Alright so first off that article was ridiculously long and it was tedious to read... so now i must begin, oh joy. Well i think that Jim Neilson had a very harsh, critical and negative outlook to "The Things They Carried". Rather then looking respectively at the whole aspect and book as a piece of literature Neilson stomped on the author's writing by saying explicit and gave a harsh public analysis of his view of "They Things They Carried". The author of the novel gave provided many analytical arguments and aroused many questions among the readers of his novel, for instance the set up of each chapter as a story concluded to the question of how honest the author was being... how much of what he says is true and is not true, and thus what should the reader believe? Although this was a very controversial issue (which every piece of literature should suggest i suppose), i felt that Jim Neilson did not give appreciation to these facts. His words were, "The weakness of The Things They Carried is that O'Brien's imagination is virtually the only reality.
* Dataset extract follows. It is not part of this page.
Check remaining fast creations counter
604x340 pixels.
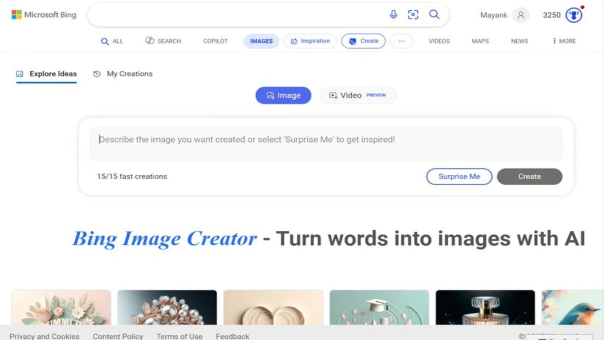click(x=132, y=176)
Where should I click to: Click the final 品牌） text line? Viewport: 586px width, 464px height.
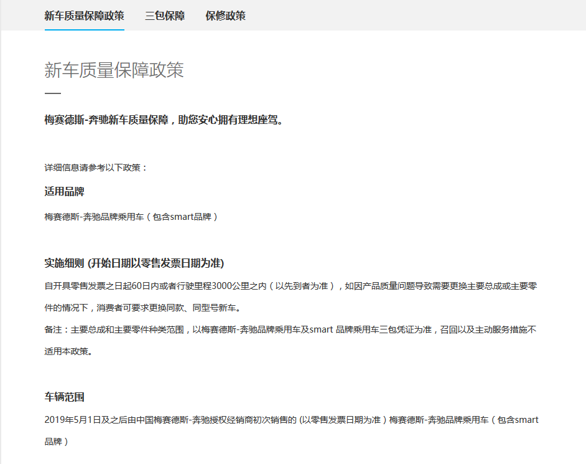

O'Brien does not contextualize his experience, does not provide us with any deeper understanding of the causes and consequences of this war, and does not see beyond his individual experience to document the vastly greater suffering of the Vietnamese. In so doing, O'Brien has constructed a text that, despite its radical aesthetic, largely reaffirms the prevailing ethnocentric conception of the war." Neilson argues in this statement that O'Brien does not provide any deeper meaning in his work but shouldn't that be left up to the audience and the readers? A narrative should have meaning to an extent and the reader should be left to interpret the rest... thats how stories and narratives work, it must be convincible, persuadable, believable. Ultimately, i felt Jim Neilson's criticism of "The Things They Carried" was quick to be conclusive and he has a strong opinion on his idea of what O'Brien did with this novel.